La réussite des menaces d’initiés doit beaucoup à des privilèges excessifs/mal gérés et/ou à une gestion insuffisante de la sécurité, des vulnérabilités, de la configuration, des audits/fichiers journaux. En appliquant 10 des meilleures pratiques de sécurité, il est possible d’en atténuer les risques :

  1. Instaurer le principe de moindre privilège et la séparation des privilèges 
  2. Restreindre l’accès aux données aux administrateurs ou à certains employés selon leur rôle 
  3. Affiner les politiques de gestion des identités et des accès (IAM) 

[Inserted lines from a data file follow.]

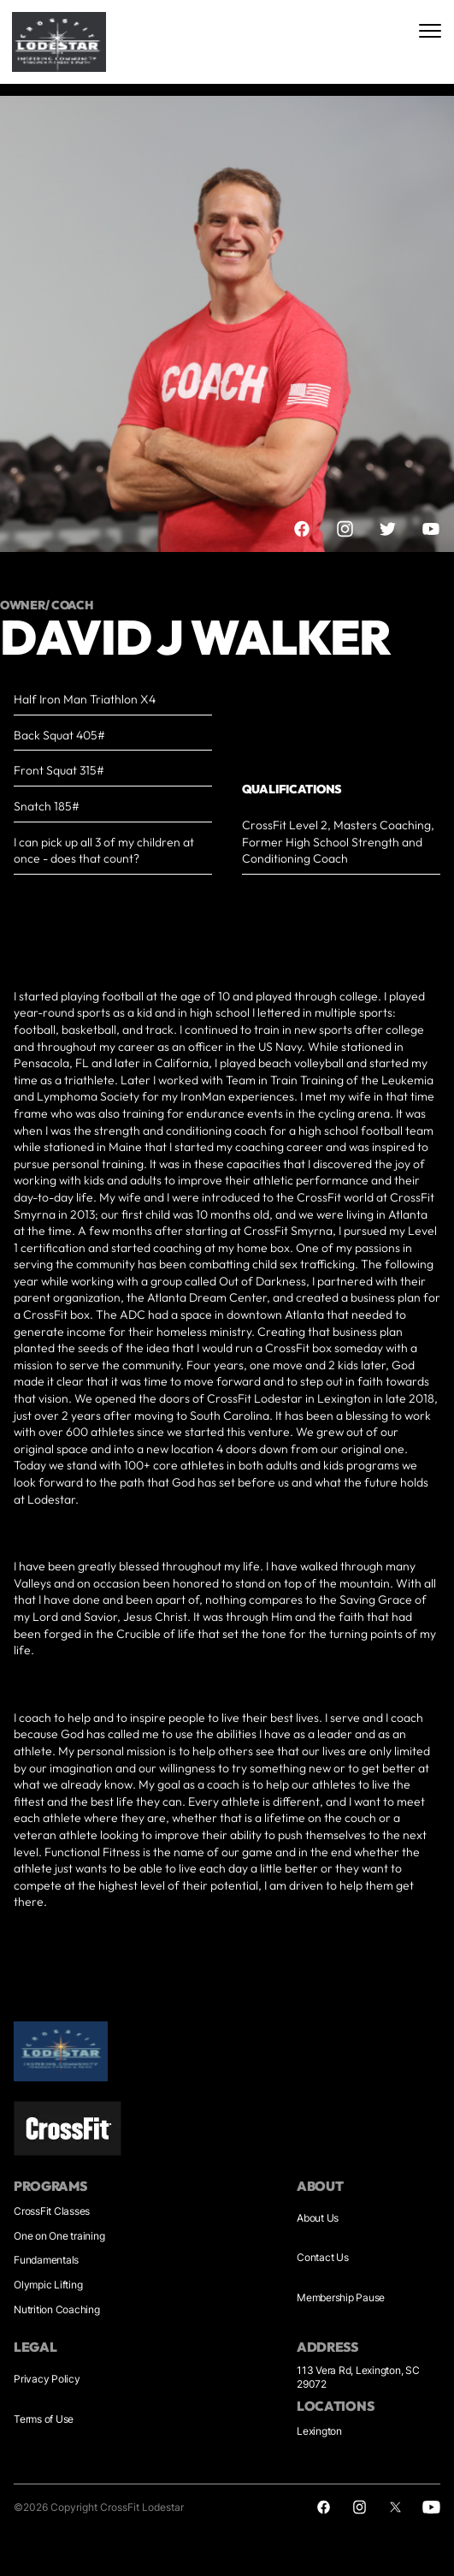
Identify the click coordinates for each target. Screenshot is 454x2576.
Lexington (319, 2431)
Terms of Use (44, 2419)
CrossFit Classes (52, 2211)
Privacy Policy (47, 2378)
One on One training (59, 2235)
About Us (318, 2217)
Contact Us (323, 2257)
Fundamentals (46, 2259)
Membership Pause (341, 2297)
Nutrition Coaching (57, 2309)
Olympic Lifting (48, 2284)
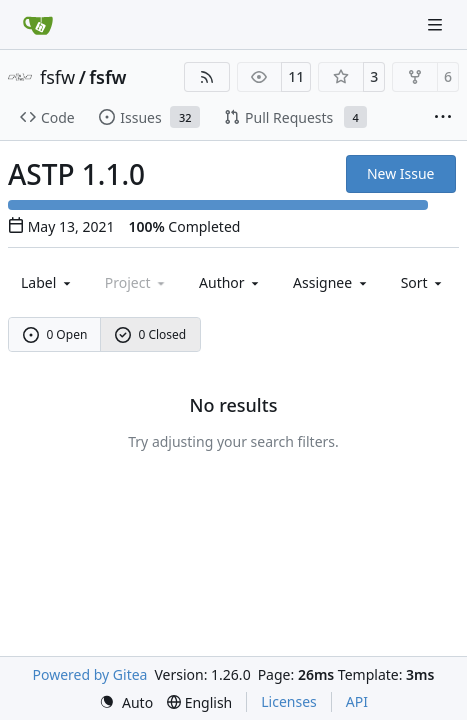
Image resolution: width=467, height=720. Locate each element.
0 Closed (151, 334)
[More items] (443, 118)
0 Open (55, 334)
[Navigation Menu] (437, 24)
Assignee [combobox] (331, 282)
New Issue (401, 173)
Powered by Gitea (90, 674)
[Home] (38, 25)
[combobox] (47, 282)
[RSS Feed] (207, 77)
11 (296, 76)
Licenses (289, 701)
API (357, 701)
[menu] (423, 282)
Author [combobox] (230, 282)
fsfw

  4. Utiliser des gestionnaires de mots de passe d’entreprise  
  5. Exercer une surveillance robuste du comportement des utilisateurs et de l’activité sur le réseau 
  6. Installer des antivirus ou solutions de protection des terminaux et les maintenir à jour 
  7. Activer les mises à jour automatiques de Windows et des applications de tiers, ou déployer une solution de gestion des correctifs pour les appliquer dès qu’ils sont disponibles 
  8. Utiliser une solution de gestion ou d’évaluation des vulnérabilités 
  9. Déployer une solution Application Control avec Trusted Application Protection (TAP) pour garantir que seules les applications autorisées puissent être exécutées avec les privilèges requis
  10. Chaque fois que possible, segmenter les utilisateurs des systèmes et des ressources 

Rares sont les entreprises qui observent à la lettre tous ces contrôles de sécurité pourtant ces 10 mesures recommandées peuvent grandement aider à protéger les entreprises contre les menaces d’initiés et d’autres vecteurs d’attaque.